Indian hedge funds lagged others during the budget-month, suggesting that they may have been caught on the wrong foot on how they were positioned for the first Union Budget of the new government. The fall in July was amid Budget disappointments, and selling by foreign portfolio investors after the introduction of higher taxes on their returns in Indian markets.
The Eurekahedge India Hedge Fund Index was down 3.42 per cent, its worst performance in ten months. The last time the index did worse was in September 2018. The index showed a 7.7 per cent decline amidst headwinds including global trade tensions and a crisis in the non-banking financial company (NBFC) space.
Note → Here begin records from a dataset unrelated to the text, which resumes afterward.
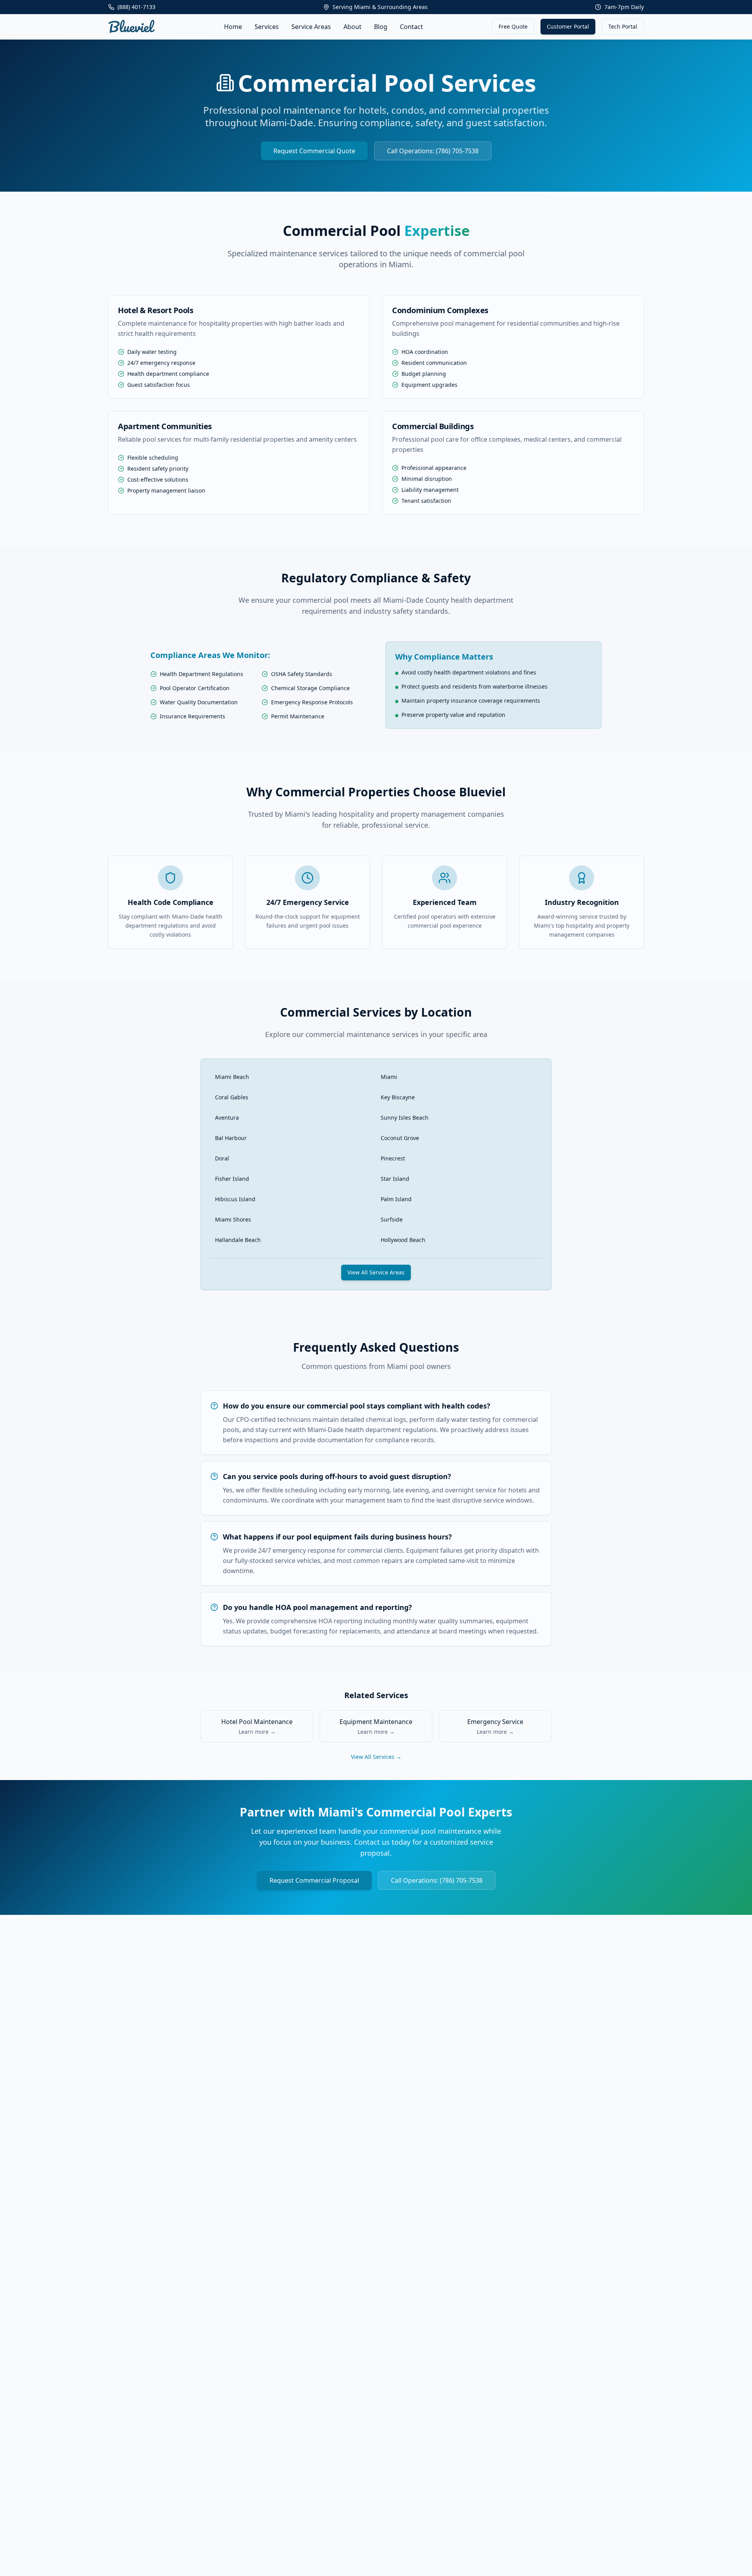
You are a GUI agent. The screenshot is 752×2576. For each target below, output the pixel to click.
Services (267, 26)
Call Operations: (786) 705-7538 (433, 151)
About (352, 26)
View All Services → (376, 1756)
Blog (380, 26)
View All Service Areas (376, 1272)
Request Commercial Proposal (314, 1880)
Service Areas (311, 26)
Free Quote (513, 26)
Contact (411, 26)
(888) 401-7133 (136, 7)
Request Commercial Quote (314, 151)
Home (233, 26)
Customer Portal (568, 26)
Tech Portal (622, 26)
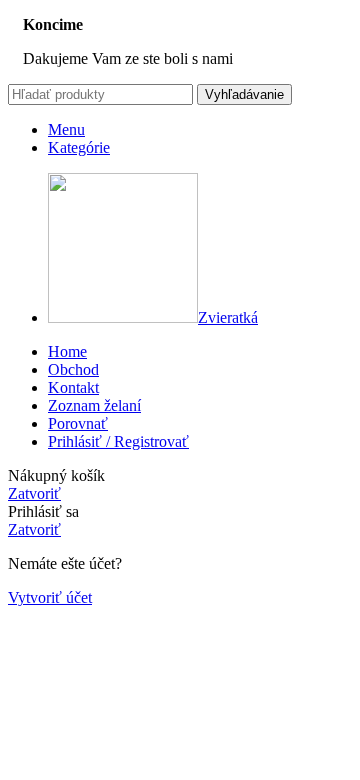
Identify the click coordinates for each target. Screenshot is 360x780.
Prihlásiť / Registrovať (118, 441)
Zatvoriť (34, 493)
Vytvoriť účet (50, 597)
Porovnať (78, 423)
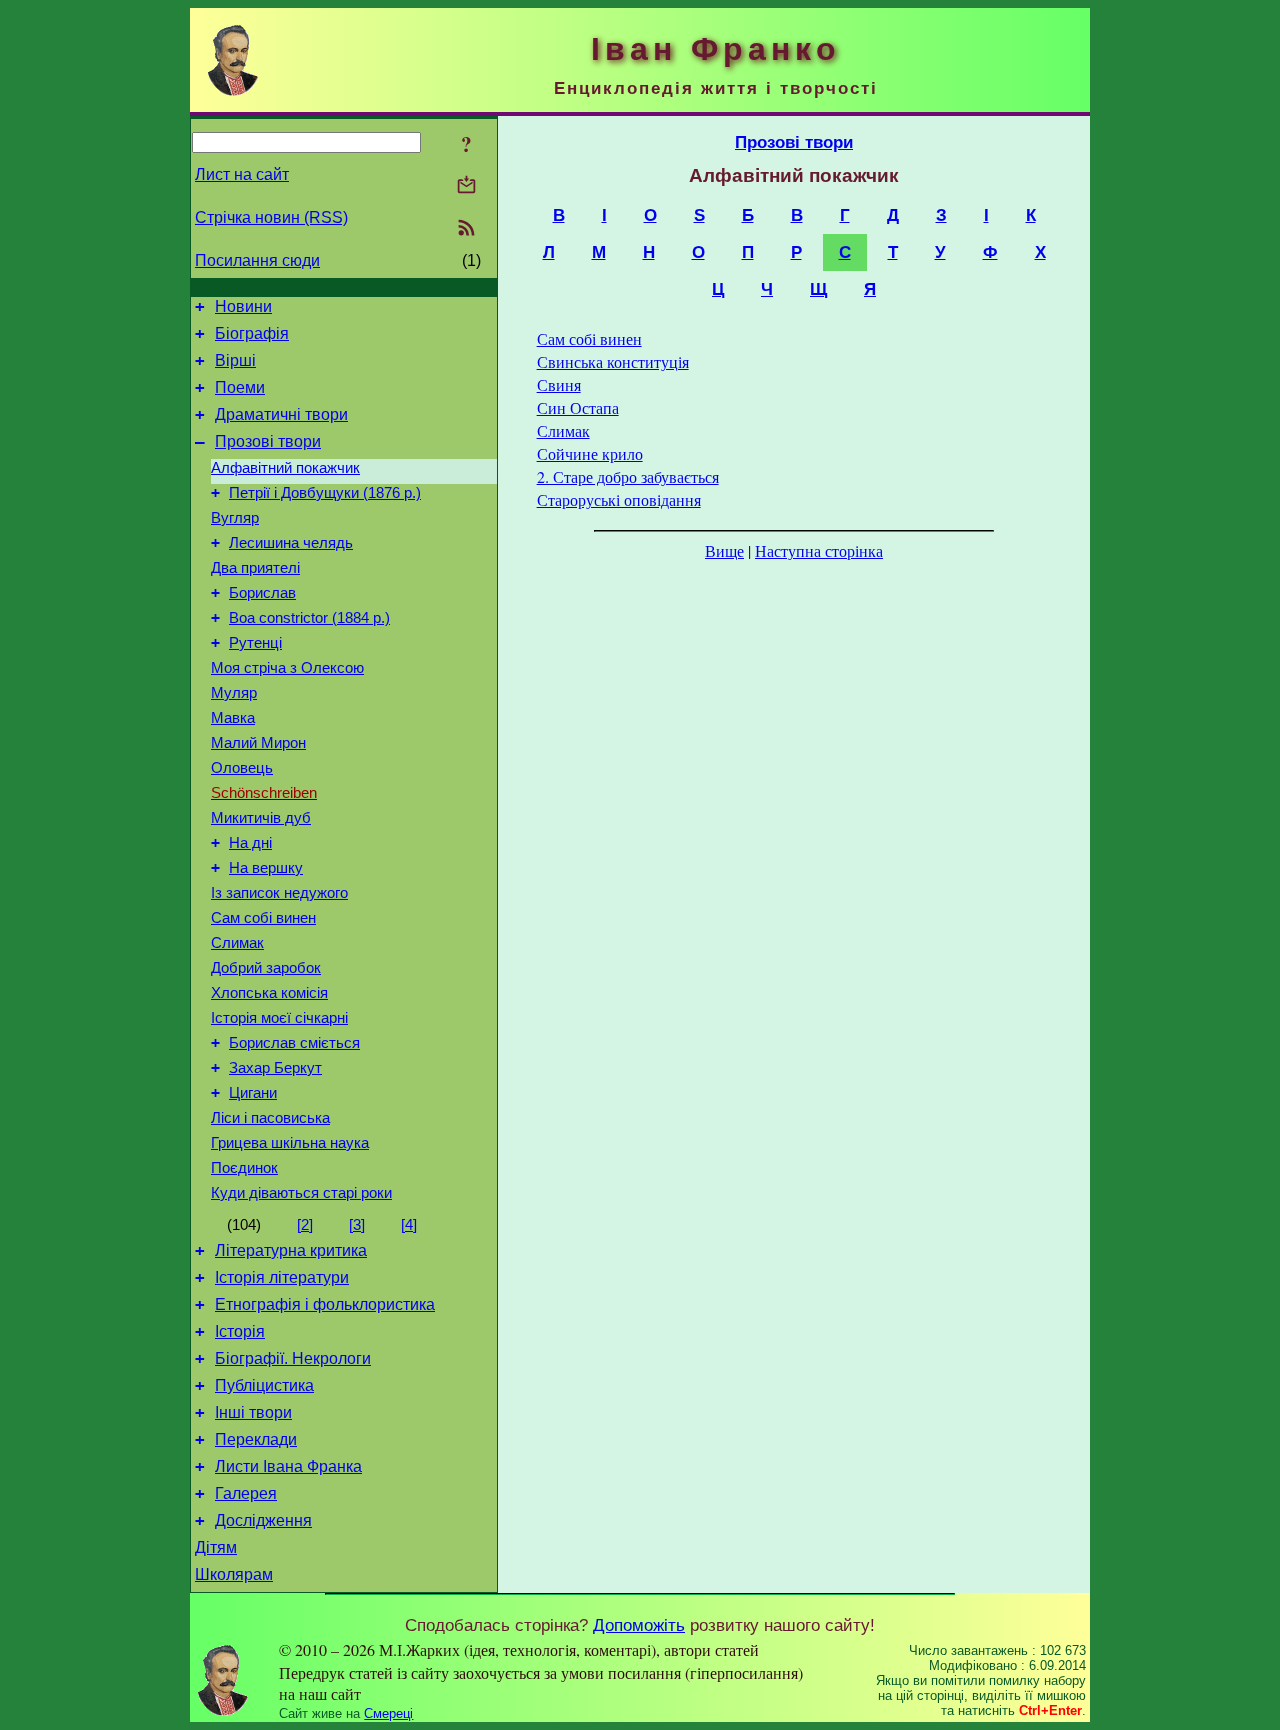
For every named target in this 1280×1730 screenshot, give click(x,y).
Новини (243, 306)
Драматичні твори (281, 414)
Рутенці (255, 643)
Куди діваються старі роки (301, 1193)
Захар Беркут (275, 1068)
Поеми (240, 387)
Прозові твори (268, 441)
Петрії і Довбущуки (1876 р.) (325, 493)
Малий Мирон (258, 743)
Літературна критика (291, 1250)
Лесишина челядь (291, 543)
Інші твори (253, 1412)
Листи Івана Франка (288, 1466)
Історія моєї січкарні (279, 1018)
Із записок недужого (279, 893)
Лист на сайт (242, 174)
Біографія (252, 333)
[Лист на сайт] (466, 186)
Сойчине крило (590, 453)
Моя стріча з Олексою (287, 668)
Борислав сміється (294, 1043)
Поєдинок (244, 1168)
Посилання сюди (257, 260)
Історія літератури (282, 1277)
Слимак (237, 943)
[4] (409, 1225)
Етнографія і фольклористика (325, 1304)
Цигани (253, 1093)
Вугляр (235, 518)
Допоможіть (639, 1625)
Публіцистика (264, 1385)
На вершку (266, 868)
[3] (357, 1225)
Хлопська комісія (269, 993)
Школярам (234, 1574)
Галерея (246, 1493)
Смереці (388, 1713)
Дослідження (263, 1520)
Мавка (233, 718)
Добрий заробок (266, 968)
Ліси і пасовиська (270, 1118)
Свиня (559, 384)
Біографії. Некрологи (293, 1358)
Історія (240, 1331)
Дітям (216, 1547)
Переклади (256, 1439)
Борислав (262, 593)
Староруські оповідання (619, 499)
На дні (250, 843)
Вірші (235, 360)
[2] (305, 1225)
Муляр (234, 693)
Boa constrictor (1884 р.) (309, 618)
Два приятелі (255, 568)
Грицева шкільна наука (290, 1143)
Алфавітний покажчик (285, 468)
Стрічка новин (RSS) (271, 217)
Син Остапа (578, 407)
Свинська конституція (613, 361)
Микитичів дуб (261, 818)
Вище (724, 550)
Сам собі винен (263, 918)
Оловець (242, 768)
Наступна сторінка (819, 550)
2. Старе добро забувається (628, 476)
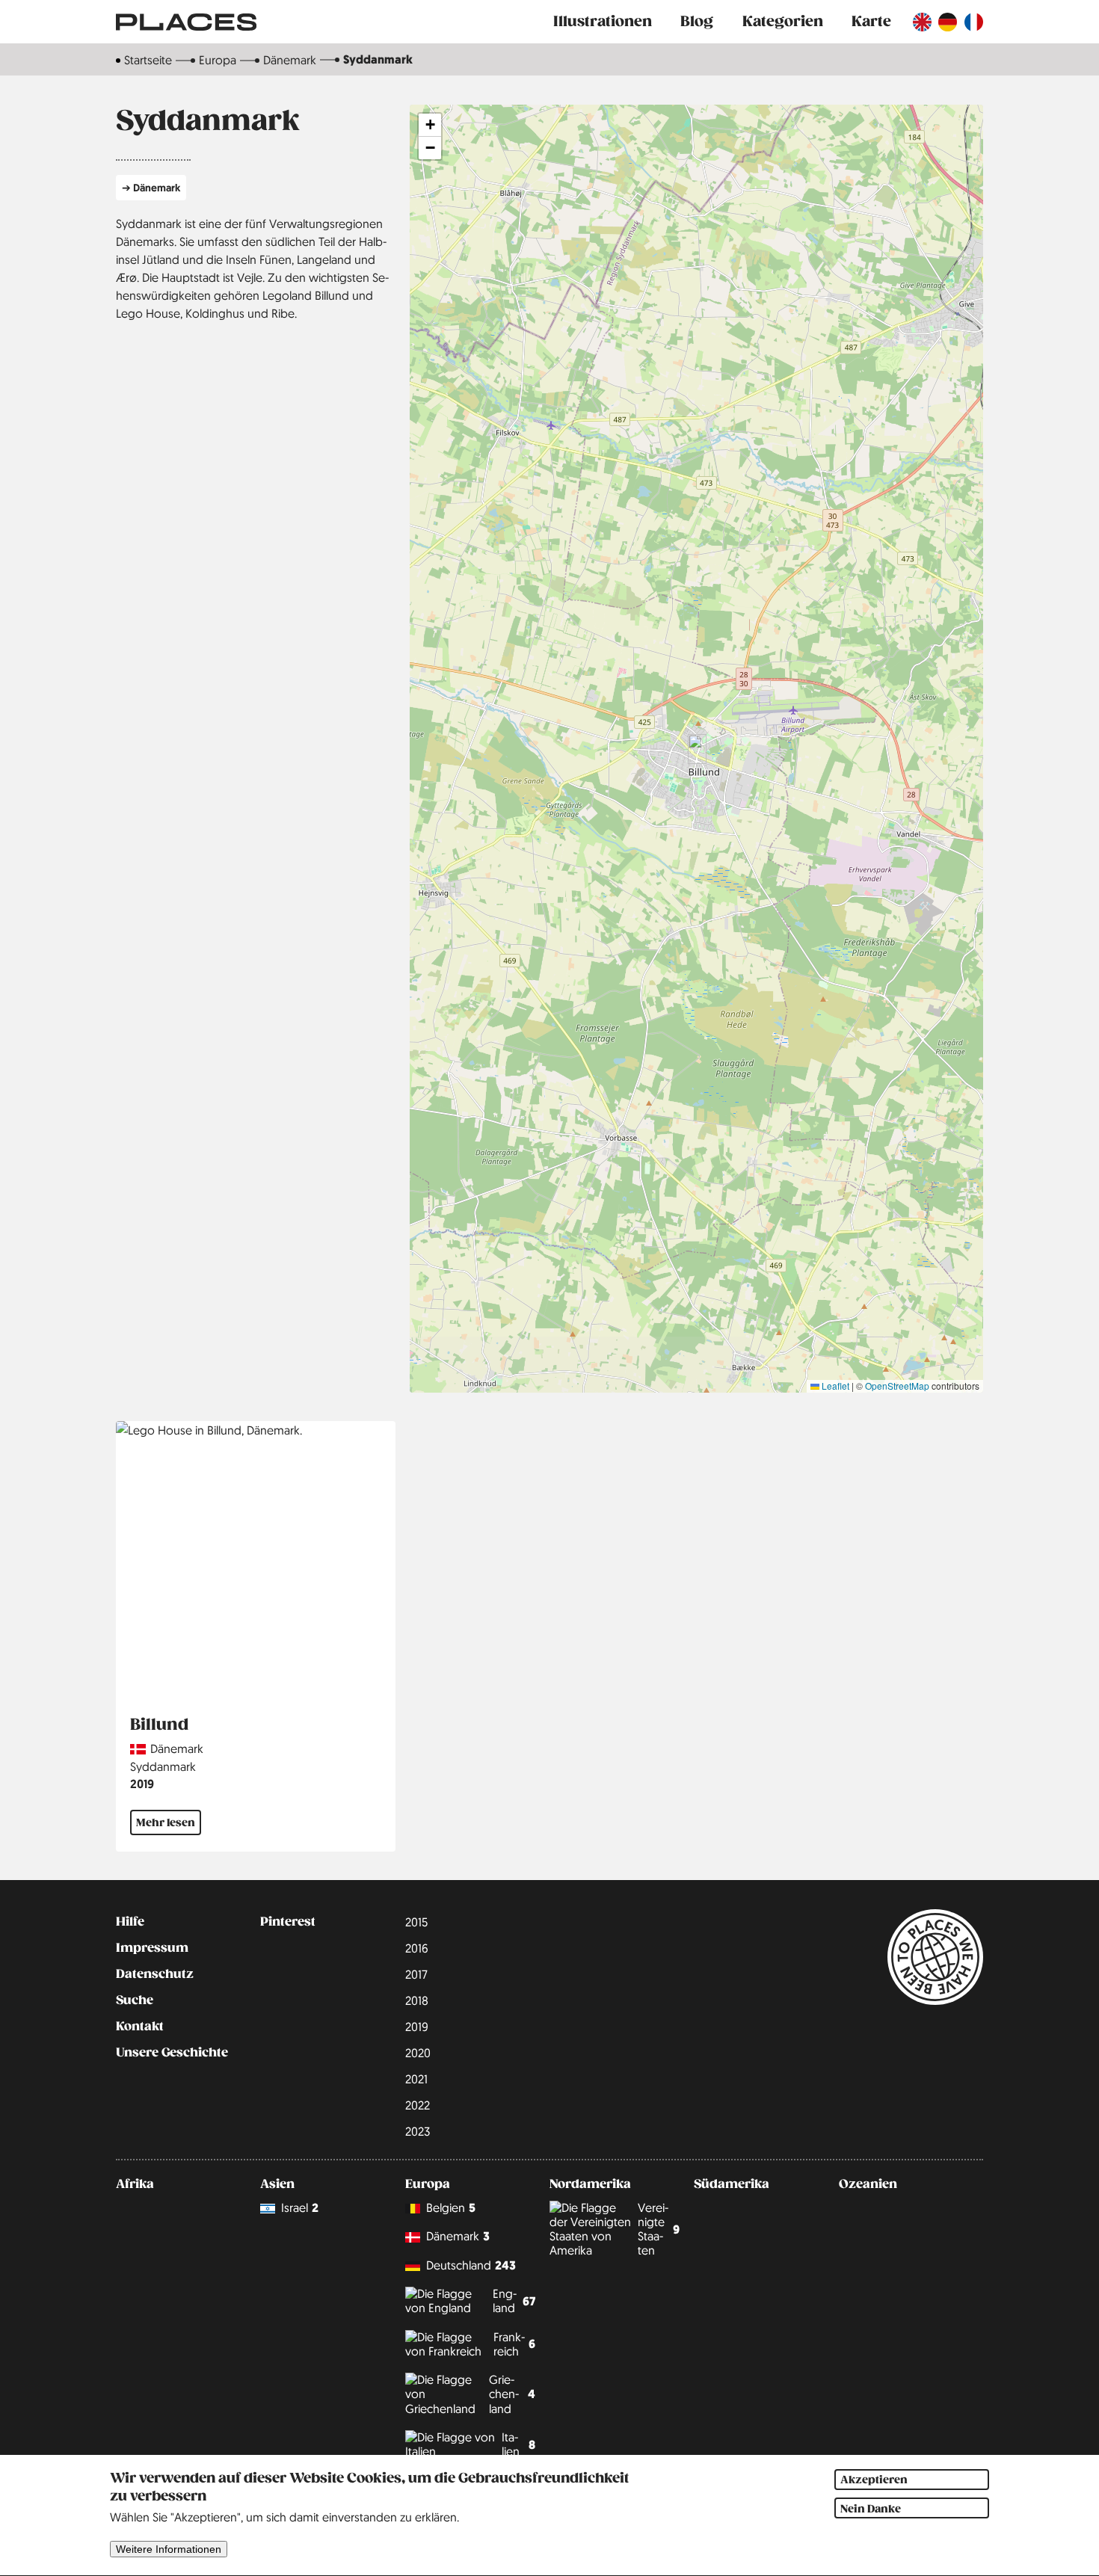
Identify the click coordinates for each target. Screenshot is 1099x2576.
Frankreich (514, 2343)
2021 (416, 2078)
The liquidity conditions for NBFCs had worsened after key lender Infrastructure Leasing & Financial Services (IL&FS) failed to meet debt obligations.
Foreign portfolio investors were net sellers by around $3 billion after the Budget announcement of the additional surcharge which took their highest effective tax rate to as high as 42.7 per cent. The government has since said that it will look to roll back the higher taxes. Doubts remained over whether the reversal would apply to domestic funds.
July's performance came in the midst of better returns elsewhere in the world. The Eurekahedge Hedge Fund Index rose 0.62 per cent. The MSCI ACWI index, which looks at equity returns in both developed and emerging markets, was up 0.83 per cent according to a Eurekahedge note on the July performance. American markets did well on the back of expectations of lower interest rates and the resumption of trade talks with China after persistent tensions. US Stock market indices were at all-time highs.
Asia did worse on the back of a trade dispute between Japan and South Korea, and poor economic data from India, according to the report. Assets under management (AUM) remained almost unchanged globally with a slowdown in redemptions in the second quarter (Q2).
“The global hedge fund industry AUM remained mostly flat as of July 2019 year-to-date. Final Q2 2019 net outflows figure stood at US$40.0 billion, as investor redemptions continued to slow down. Hedge fund managers recorded US$46.4 billion and US$94.7 billion of net outflows in Q1 2019 and Q4 2018 respectively,” said the report.
India gave worse returns in dollar terms. It was down 4.2 per cent. In comparison, the Eurekahedge Greater China Hedge Fund Index was down 0.7 per cent in the same period. India has outperformed China in only two months since January. It was up 5.4 per cent compared to 2.1 per cent for China in March. Similarly, India showed a marginal (0.3 per cent) gain in May, compared to a 6.4 per cent loss for China in May.